Game Over. Moozoongo wins.

Defeated I told them we would give them a ride back to their Moto, but they could not yell any more. The issue was closed. Or they could walk. They stared at me knowing it was done and thus…they chose to walk.

Phew. Exhausting.

Then off to drop off paperwork to prove our girls Esther and Grace are of age to attend Sonrise. We got to the express bus to the Volcanos who took it there for us.

Next up Immigration. There are literally hundreds of people in line. I know my way around know and know that I should bi-pass this line and go through a back door to speak with the Naturalization people…but each time I pass, I feel terrible – like they think – I think – I am special. Thankfully when they see me gently push through the line and then go through another door the tension eases.

Immigration will be another fun adventure. He reviewed all my paperwork and tried to get me for a loop hole.
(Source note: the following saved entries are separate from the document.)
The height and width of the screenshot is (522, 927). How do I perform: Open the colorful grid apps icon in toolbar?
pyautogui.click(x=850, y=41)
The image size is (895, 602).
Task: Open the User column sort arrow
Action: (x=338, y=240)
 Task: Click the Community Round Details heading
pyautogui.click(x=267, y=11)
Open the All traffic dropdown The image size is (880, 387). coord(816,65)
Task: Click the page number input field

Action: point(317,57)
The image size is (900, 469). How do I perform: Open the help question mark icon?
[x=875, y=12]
I knew the background and assured him that it only applies if I have been here less than 5 years and now I have been here longer, so we should be good. With the best Kinyarwanda, friendship, charm I had he agreed to begin the process.

Next step – they must approve the proposal for naturalization. Then I will be notified. Then I must come for a written test about the country and then oral. Needless to say, this won’t be done on this trip. Hopefully next. The people actually love that I want to become a citizen, but process is process and the process here moves slowlyyyyyyyyyyy.
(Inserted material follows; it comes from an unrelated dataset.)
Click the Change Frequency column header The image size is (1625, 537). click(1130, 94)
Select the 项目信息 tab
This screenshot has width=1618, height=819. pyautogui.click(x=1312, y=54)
Then Nakumatt…the most wonderful thing that happened to visitors in the past 2 years in Rwanda. A large Kmart like store with 24 hours operation. They have everything. And I mean everything. From food, to wine to buckets to washing machines and toilet paper. I needed to get a few more things for the homes.

Exhausted we headed for home and some fun with the little kids. OMG, they are so cute. They all come running. Missy Donna, Missy Donna. They were all in their little plastic chairs eating when I entered. Again the power went out, but this time they had my solar lights and they continued on with ease. Sweet. Need to keep advancing the ball on these lights.

I had my iphone with me and I recorded some of their songs. Once they got the concept they they sing, I record and play back the fun got intense. I just kept asking them to sing and the results were so random including Jingle Bells..which sounds something like bingle jells. At the end the started humming the macarina that I had taught the older kids a couple of year ago. Then they started with the motions. It was crazy funny. I made each Auntie and Uncle get up and do it with me while the y hummed along. Ya, I luv this little squirts.

Tomorrow. Finally. I get to walk the little kids to school. It’s like a pre-school. I have no idea where it is, I only know that we will leave at 7:45 which could be anywhere between 7 and 8.

Oh my, the most important thing. Rebecca is feeling better, but Mwami is still in need of medical care. Gonna get on that tomorrow.

1 comment:

Anonymous said...

What great things you are doing! We hope to see more updates of all the good things happening in Rwanda!